Ma réponse ne dut pas le satisfaire ; je ne sais même pas si elle fut polie. Dans tous les cas, je gardai pour moi une gigue, plus les rognons ; et je donnai le reste à mes hommes. J’avais en outre rapporté deux tourterelles, ce qui me fit un repas somptueux : rôti de venaison, tourterelle grillée, jeunes pousses de fougère en guise d’asperges.

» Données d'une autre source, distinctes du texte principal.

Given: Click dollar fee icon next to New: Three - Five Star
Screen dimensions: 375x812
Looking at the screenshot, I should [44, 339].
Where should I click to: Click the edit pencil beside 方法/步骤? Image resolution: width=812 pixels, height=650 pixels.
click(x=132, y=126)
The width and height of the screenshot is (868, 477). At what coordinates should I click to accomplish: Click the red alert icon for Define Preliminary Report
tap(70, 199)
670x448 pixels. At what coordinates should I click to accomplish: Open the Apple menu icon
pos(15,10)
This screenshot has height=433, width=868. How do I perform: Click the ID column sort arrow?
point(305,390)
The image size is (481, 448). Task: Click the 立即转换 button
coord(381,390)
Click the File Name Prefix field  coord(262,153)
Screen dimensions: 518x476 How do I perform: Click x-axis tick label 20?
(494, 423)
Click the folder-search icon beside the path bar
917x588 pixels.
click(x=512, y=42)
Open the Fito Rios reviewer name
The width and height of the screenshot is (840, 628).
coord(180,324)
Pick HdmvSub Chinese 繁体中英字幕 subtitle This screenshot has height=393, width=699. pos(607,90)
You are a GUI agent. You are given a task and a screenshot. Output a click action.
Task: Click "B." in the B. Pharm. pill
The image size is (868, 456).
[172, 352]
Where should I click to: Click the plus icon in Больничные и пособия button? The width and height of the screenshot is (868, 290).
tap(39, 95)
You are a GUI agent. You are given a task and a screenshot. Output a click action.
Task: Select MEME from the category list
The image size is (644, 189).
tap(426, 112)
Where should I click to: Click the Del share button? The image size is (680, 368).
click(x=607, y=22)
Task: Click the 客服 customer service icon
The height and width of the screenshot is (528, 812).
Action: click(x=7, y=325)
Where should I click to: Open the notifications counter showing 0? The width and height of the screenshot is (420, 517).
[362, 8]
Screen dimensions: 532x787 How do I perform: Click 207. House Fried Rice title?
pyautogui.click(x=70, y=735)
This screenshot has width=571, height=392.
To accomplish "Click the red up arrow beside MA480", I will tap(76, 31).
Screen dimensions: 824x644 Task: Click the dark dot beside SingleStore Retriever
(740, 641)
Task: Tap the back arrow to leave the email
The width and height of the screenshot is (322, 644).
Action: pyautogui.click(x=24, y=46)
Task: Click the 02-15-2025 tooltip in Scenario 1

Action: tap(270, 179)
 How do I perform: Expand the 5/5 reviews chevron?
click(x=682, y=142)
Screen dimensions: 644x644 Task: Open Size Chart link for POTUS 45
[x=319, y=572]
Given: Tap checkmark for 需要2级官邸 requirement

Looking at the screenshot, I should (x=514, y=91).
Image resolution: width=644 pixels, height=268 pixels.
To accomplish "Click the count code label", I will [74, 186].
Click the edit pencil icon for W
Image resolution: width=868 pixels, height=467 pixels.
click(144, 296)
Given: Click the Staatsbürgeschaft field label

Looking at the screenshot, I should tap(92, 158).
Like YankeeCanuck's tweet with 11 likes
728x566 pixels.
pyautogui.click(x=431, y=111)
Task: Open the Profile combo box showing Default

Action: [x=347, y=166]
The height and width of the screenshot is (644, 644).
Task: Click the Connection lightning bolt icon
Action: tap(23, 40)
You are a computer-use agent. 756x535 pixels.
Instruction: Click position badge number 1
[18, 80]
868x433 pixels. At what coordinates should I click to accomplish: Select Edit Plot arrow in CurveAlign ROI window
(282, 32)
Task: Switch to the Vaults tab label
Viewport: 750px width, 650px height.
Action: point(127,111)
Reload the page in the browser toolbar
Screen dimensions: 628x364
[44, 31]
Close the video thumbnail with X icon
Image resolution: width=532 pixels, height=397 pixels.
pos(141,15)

La marche suivante eut lieu sur un terrain fécond, autrefois cultivé, maintenant désert, où, après avoir fait sept milles, nous fûmes arrêtés par les grandes herbes. Il fallut retourner sur nos pas, regagner l’autre rive d’un cours d’eau, que nous venions de franchir, et mettre le feu à l’herbe pour nous ouvrir un passage. Quand la flamme eut un peu avancé, je la suivis dans l’espoir de faire bonne chasse ; mais je ne vis que de petits oiseaux et beaucoup de rapaces, surtout des milans, qui fondaient en plein incendie pour y saisir les fugitifs, et qui parfois étaient victimes des flammes.

Le sentier paraissait alors se dérouler sur la ligne de faîte qui partage les eaux entre les rivières que reçoit le Loualaba au-dessous de Nyanngoué, et celles qui le rejoignent en amont du Kassali. Nous traversions des lagunes encombrées d’herbes et qui donnent naissance à de nombreux ruisseaux, près de l’un desquels nos bivouacs s’établirent. Un chef du voisinage vint nous faire une visite ; il me dit les noms de toutes les rivières que nous avions passées ; mais quand je lui demandai le sien et celui de son village, il se leva sans me répondre et se sauva, craignant que je ne voulusse user contre lui de quelque sortilège.

Le lendemain, nous nous rendîmes chez Foundalannga, dont la résidence est peu éloignée de la frontière, et où nous fîmes une halte de trois jours pour acheter des vivres. La route nous avait fait traverser d’énormes fourrés de bambous, s’étendant sur un espace d’environ huit milles.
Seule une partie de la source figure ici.